[Work instructions]
Copy exactly the stretch of lines from the one holding "Where should I" through the last line of the data below, inclusive. Leave out pictures.

[Collected data]
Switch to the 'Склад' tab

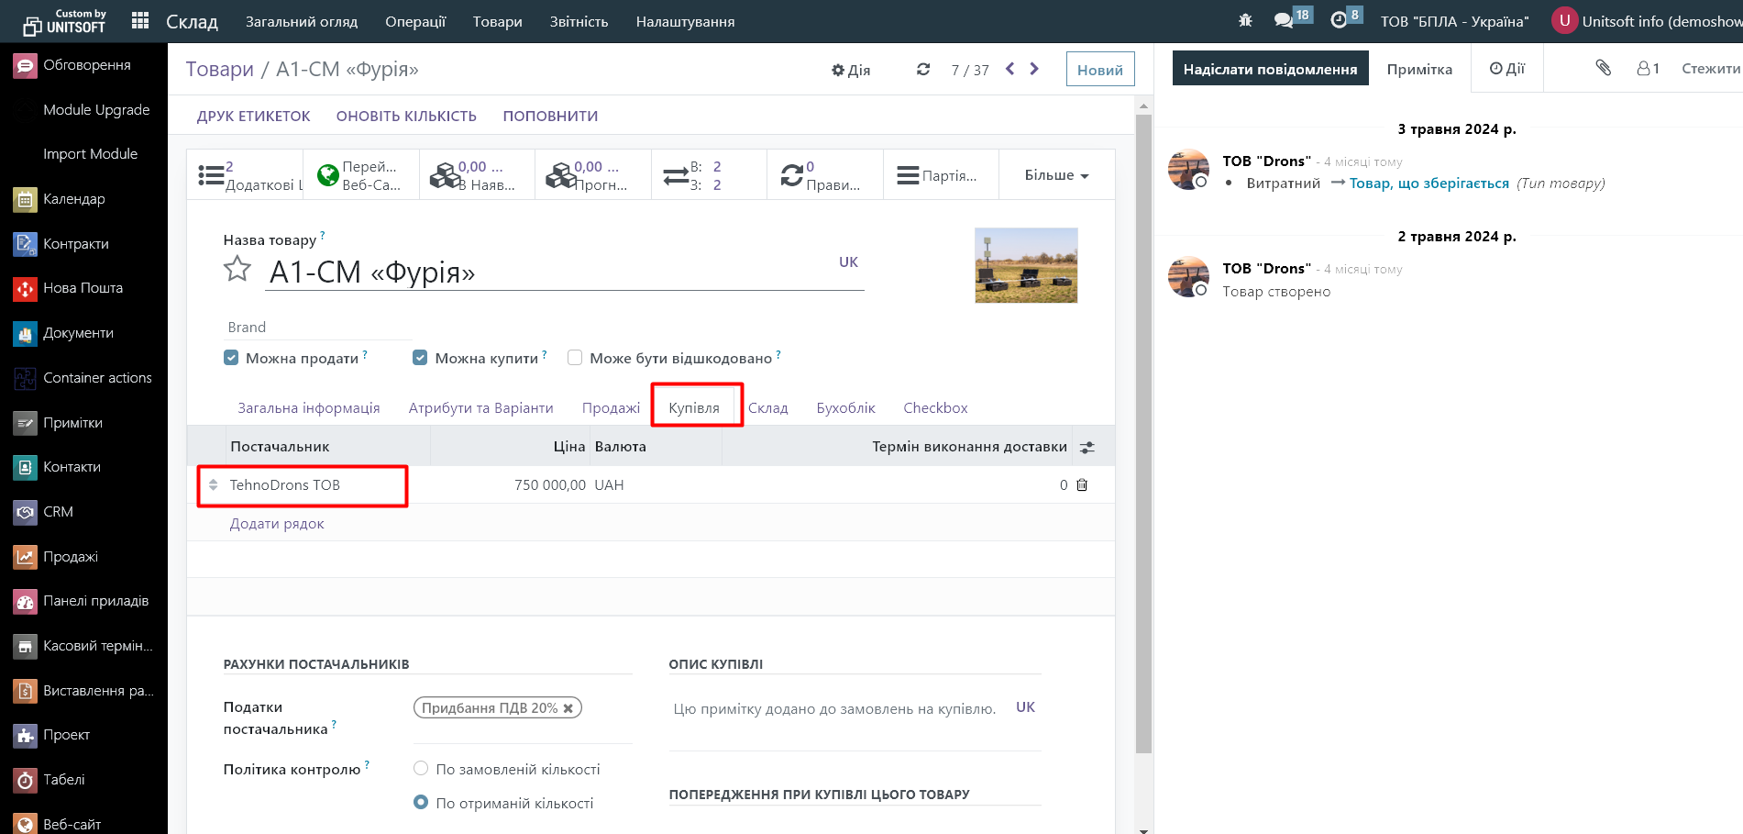click(x=767, y=408)
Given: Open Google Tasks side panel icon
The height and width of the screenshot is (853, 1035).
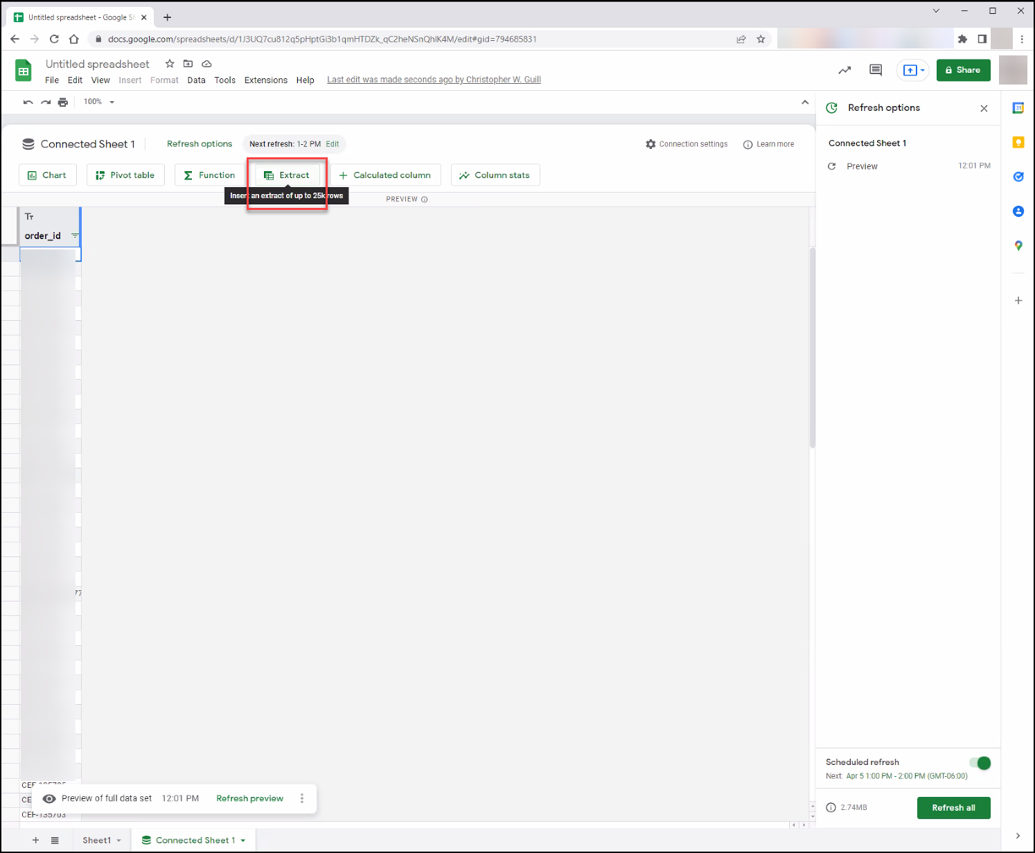Looking at the screenshot, I should point(1018,177).
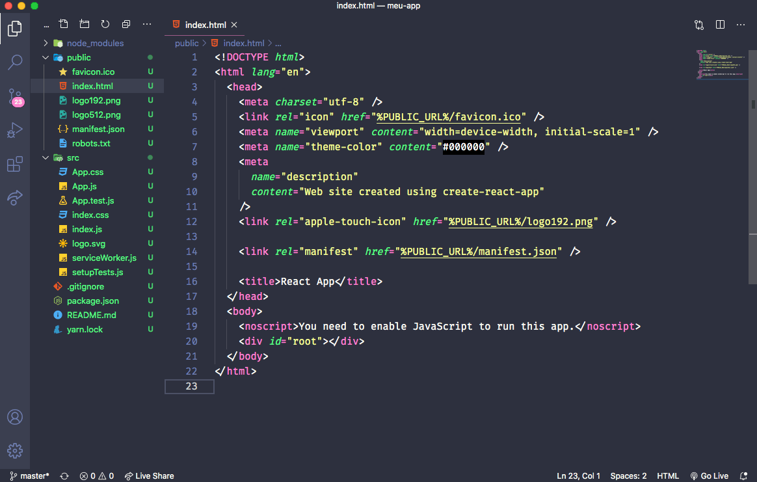Create a new file in Explorer

(63, 23)
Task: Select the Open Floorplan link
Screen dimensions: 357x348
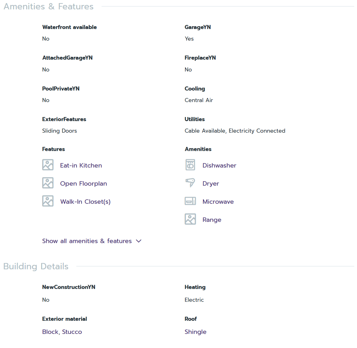Action: tap(83, 184)
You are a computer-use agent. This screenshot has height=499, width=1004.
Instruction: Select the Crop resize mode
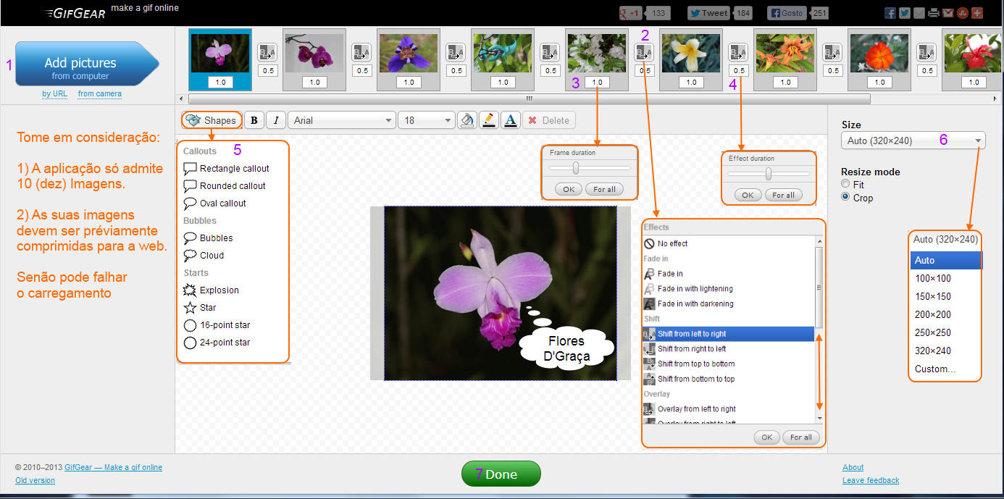click(x=857, y=198)
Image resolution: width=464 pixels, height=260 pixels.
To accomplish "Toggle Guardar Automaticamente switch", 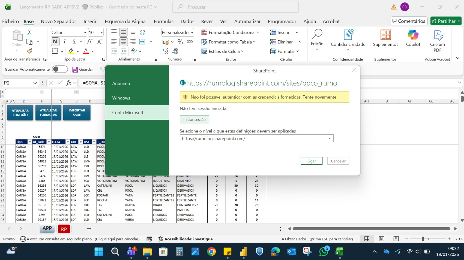I will coord(60,69).
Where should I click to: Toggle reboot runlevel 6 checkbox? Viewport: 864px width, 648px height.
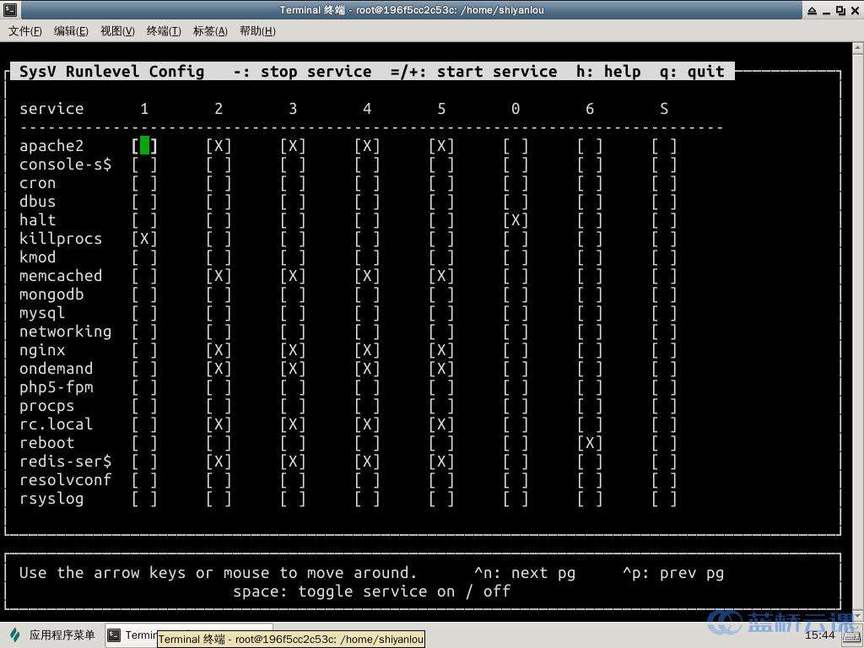coord(590,443)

[Response to this task]
Where should I click to: Toggle reboot runlevel 6 checkbox? Viewport: 864px width, 648px height.
coord(590,443)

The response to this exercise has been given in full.